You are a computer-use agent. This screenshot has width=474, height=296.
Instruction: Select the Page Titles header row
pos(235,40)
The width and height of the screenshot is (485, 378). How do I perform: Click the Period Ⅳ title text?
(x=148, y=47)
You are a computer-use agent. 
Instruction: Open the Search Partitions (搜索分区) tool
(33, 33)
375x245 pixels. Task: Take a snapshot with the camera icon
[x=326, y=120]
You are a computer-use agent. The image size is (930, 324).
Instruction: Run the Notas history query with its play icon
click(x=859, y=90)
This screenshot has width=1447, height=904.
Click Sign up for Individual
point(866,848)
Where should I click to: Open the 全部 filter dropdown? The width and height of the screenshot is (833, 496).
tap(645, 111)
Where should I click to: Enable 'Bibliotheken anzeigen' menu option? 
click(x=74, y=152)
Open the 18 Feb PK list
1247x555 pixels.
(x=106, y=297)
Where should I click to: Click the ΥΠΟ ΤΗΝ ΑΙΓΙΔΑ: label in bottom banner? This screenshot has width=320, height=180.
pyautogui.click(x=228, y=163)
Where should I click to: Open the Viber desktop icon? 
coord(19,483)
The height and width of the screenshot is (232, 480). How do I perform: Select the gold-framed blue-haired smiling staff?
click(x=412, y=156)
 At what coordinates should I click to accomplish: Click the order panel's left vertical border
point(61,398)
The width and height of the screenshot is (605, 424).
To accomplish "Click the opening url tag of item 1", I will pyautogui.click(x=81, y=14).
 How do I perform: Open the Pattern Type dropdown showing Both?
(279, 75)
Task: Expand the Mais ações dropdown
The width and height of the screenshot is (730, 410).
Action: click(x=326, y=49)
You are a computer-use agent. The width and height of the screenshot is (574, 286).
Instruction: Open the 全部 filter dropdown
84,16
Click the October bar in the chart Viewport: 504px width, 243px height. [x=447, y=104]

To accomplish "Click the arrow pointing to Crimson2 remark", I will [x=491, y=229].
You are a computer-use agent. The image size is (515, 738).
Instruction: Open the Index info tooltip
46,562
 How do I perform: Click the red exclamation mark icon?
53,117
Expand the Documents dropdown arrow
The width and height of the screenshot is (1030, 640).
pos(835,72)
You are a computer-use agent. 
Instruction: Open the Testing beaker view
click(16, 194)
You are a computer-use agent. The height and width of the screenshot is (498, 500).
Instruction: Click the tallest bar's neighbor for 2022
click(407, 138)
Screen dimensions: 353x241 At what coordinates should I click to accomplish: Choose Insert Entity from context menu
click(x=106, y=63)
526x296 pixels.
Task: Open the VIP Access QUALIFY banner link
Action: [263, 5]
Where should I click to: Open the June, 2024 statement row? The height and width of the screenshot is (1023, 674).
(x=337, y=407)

• • • • • • •

• **EXERCISE**
Filter the records above down to the lines that hold the string "Expand".

• **PROBLEM SOLUTION**
Task: Expand the Mais ações dropdown
Expand the Documents dropdown arrow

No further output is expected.